[Information shown]:
====

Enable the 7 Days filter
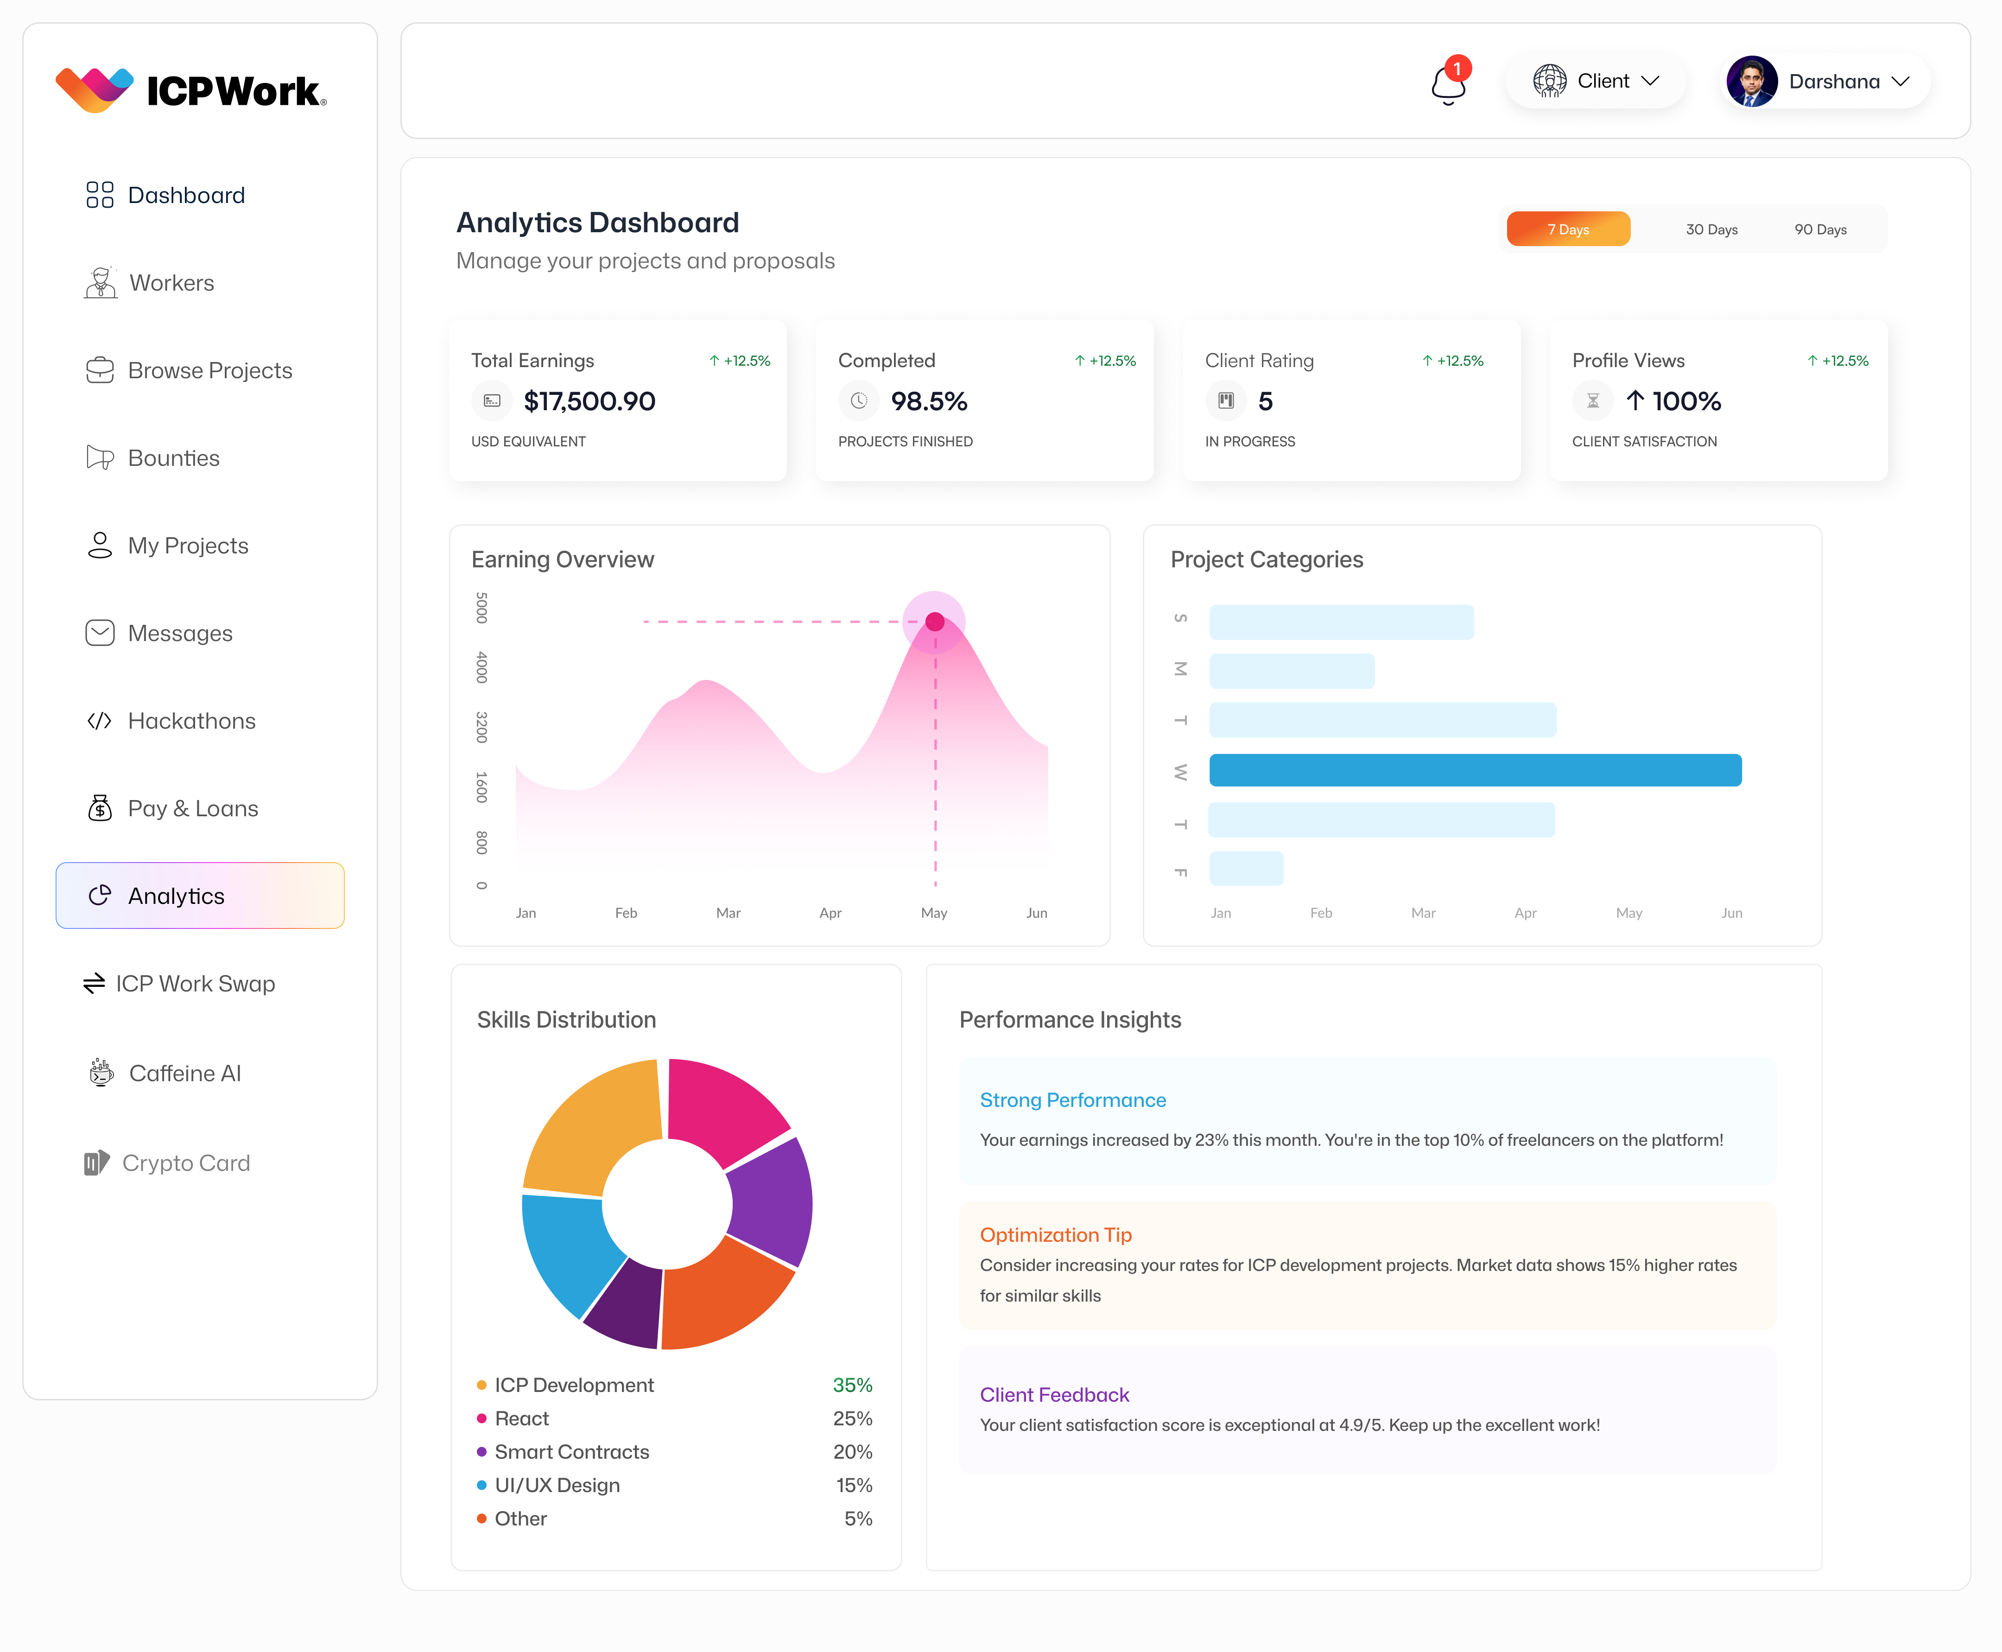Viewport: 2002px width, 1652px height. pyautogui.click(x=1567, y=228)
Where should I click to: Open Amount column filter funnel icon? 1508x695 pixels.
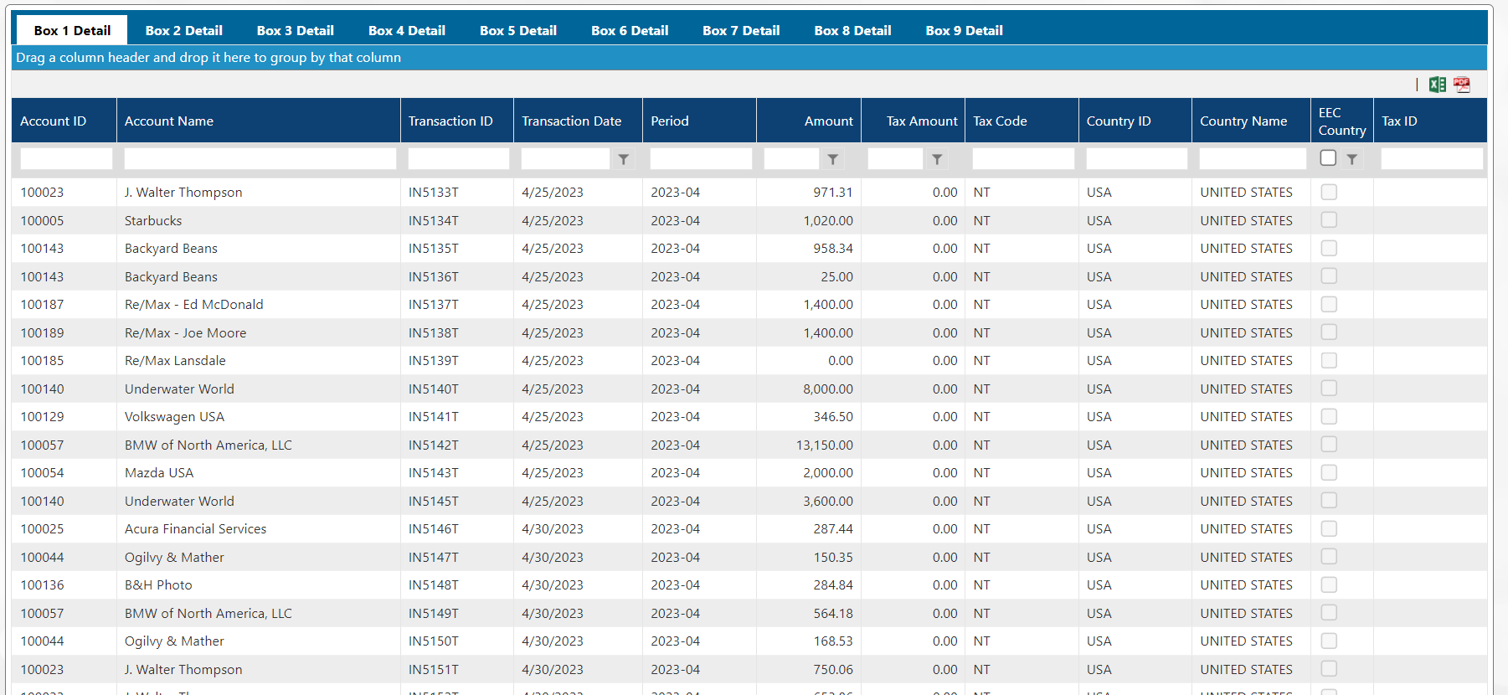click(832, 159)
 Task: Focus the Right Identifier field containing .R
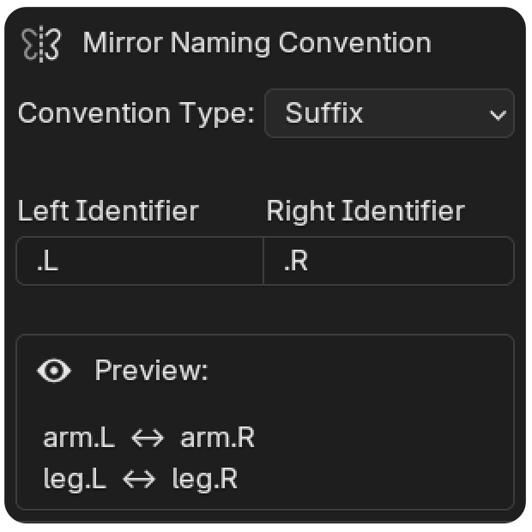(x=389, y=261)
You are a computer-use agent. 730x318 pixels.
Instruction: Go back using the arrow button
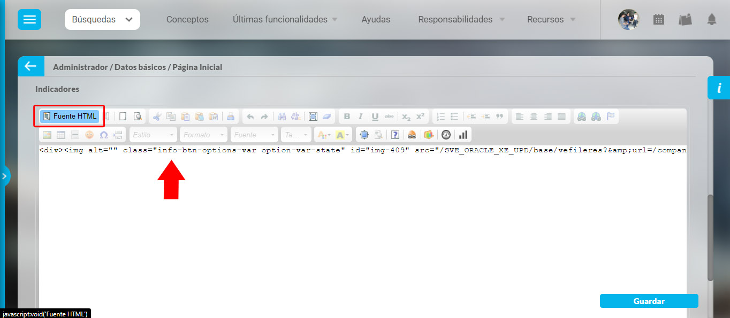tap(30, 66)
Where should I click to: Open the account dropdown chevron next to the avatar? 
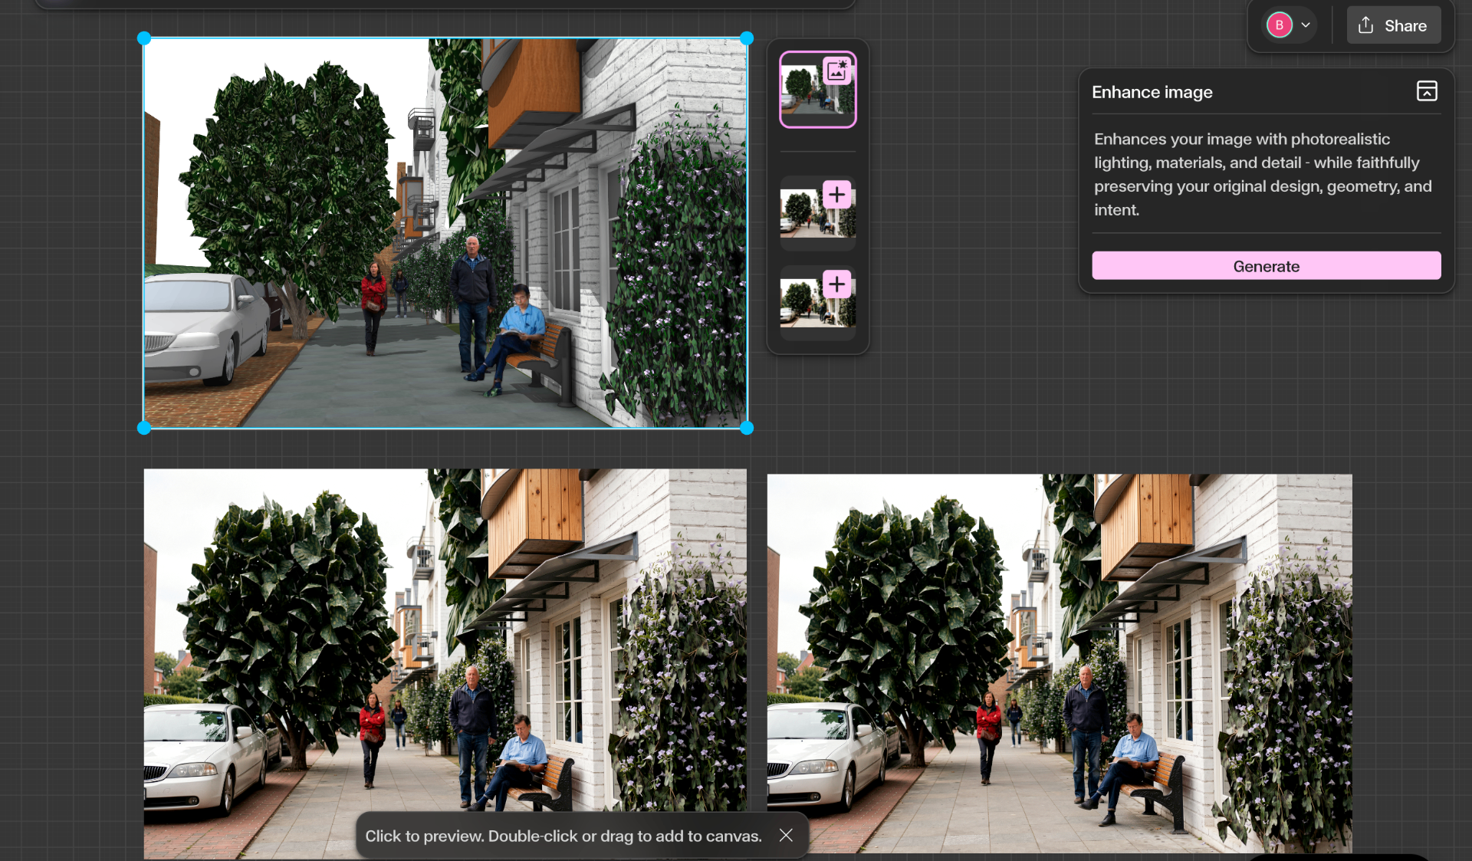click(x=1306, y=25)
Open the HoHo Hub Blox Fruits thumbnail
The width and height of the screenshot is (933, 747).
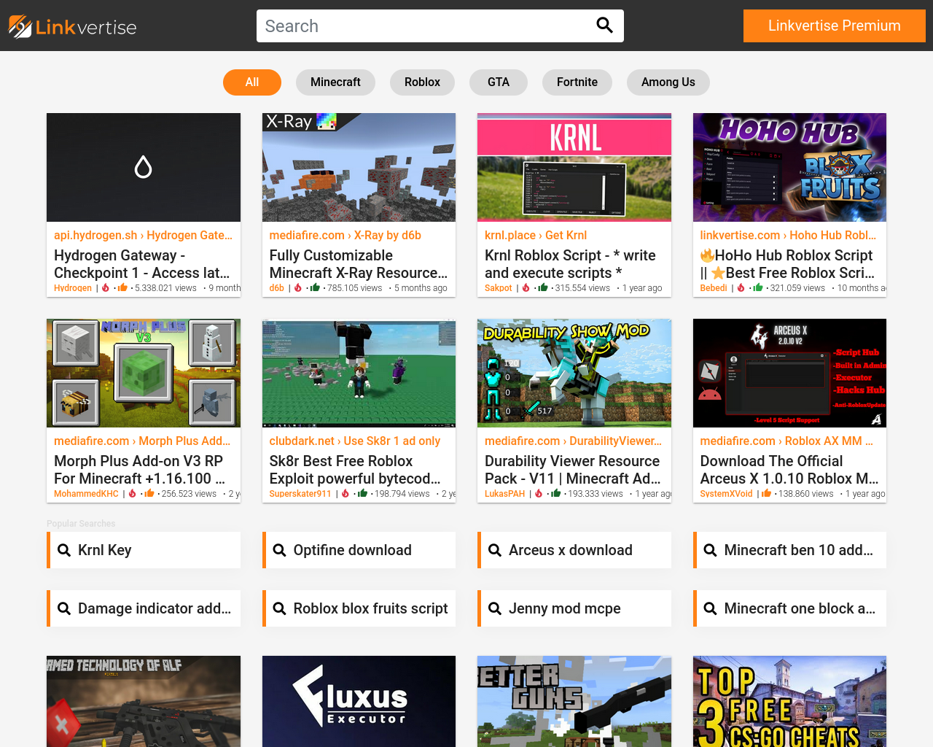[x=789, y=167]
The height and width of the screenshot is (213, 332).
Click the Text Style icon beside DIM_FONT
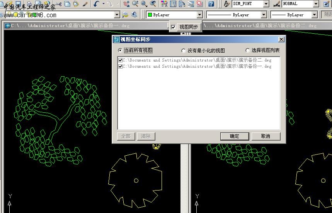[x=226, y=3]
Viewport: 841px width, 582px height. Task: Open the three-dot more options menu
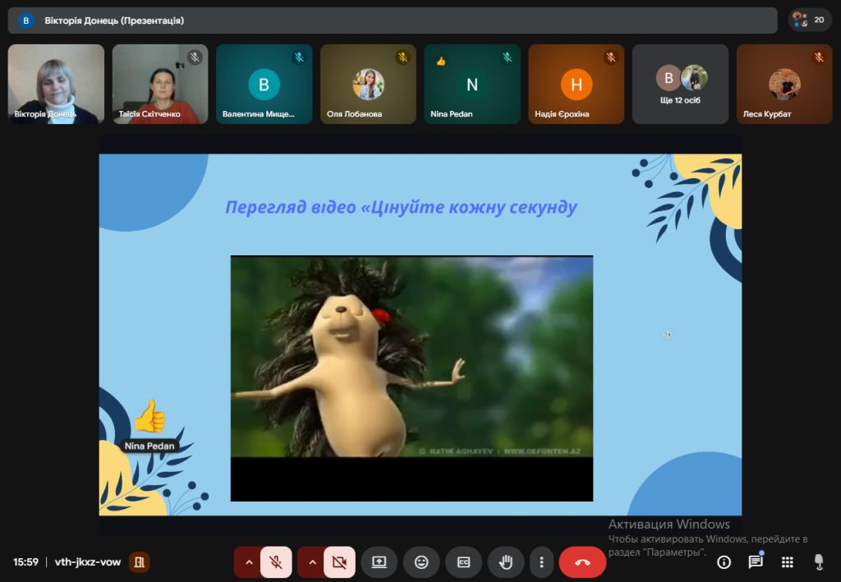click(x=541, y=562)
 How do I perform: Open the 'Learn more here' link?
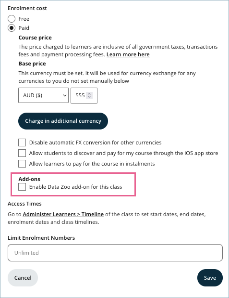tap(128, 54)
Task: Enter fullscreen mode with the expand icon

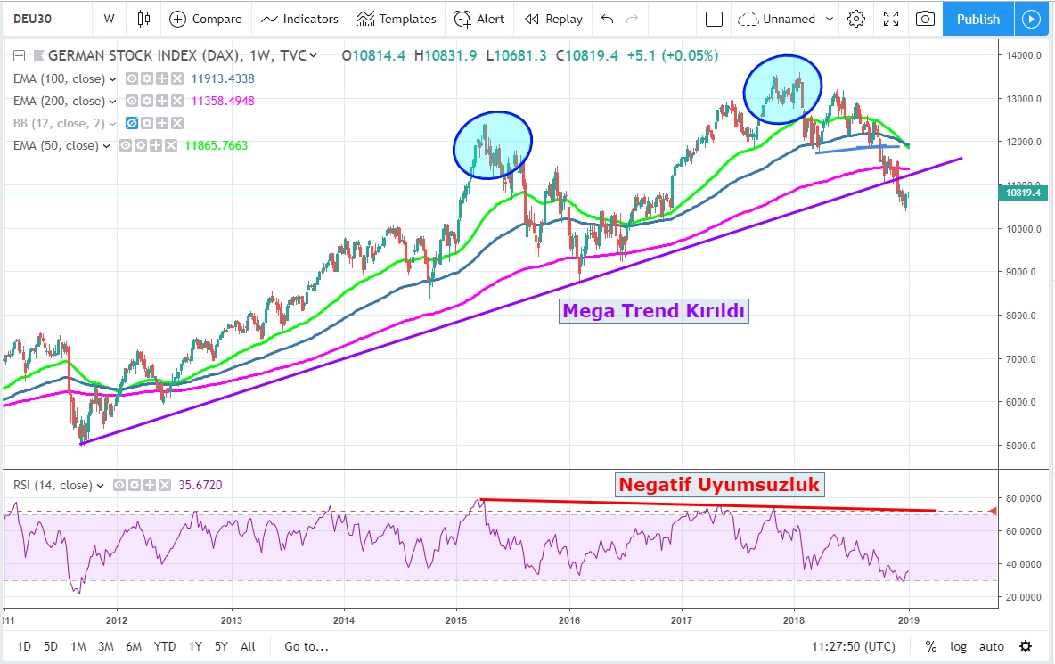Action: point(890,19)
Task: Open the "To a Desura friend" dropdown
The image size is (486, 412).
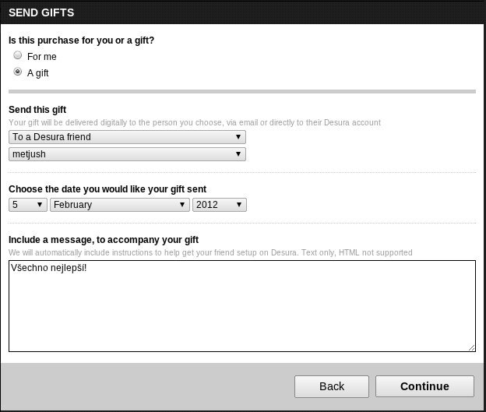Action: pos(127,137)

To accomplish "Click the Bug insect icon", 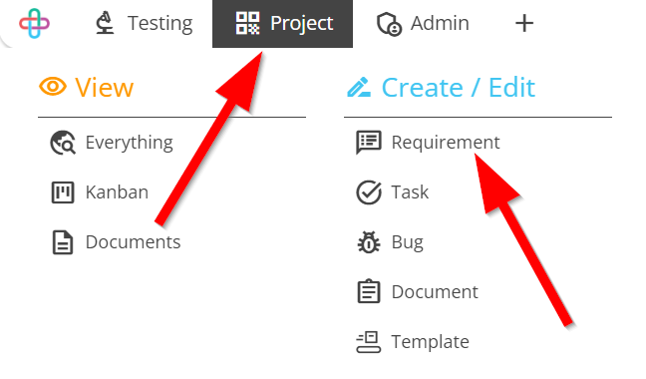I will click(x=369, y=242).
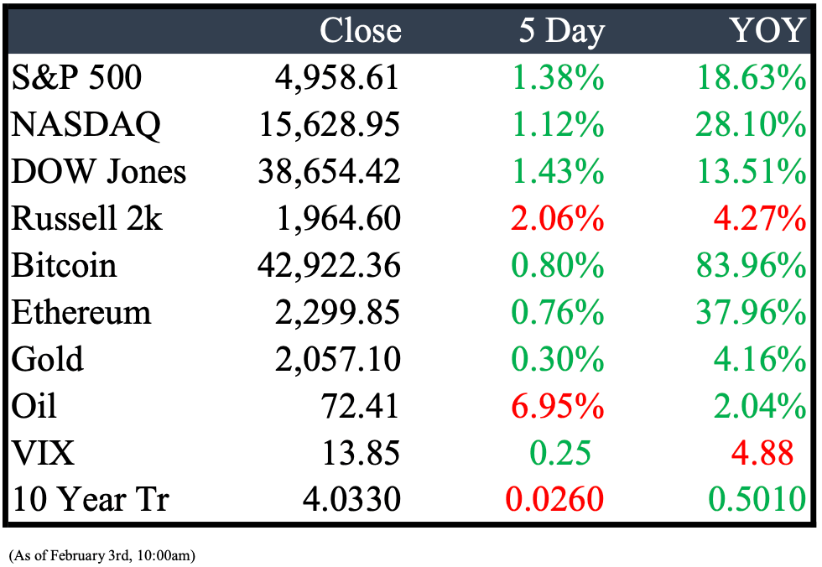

====

Print the entries word for word, beginning at the line that contains "Task: Focus the" and stopping after the line that contains "tap(30, 66)". Leave the pictures out.

[Problem solution]:
 Task: Focus the Right Identifier field containing .R
(x=389, y=261)
You are a computer-use agent. 730x318 pixels.
Instruction: Go back using the arrow button
tap(30, 66)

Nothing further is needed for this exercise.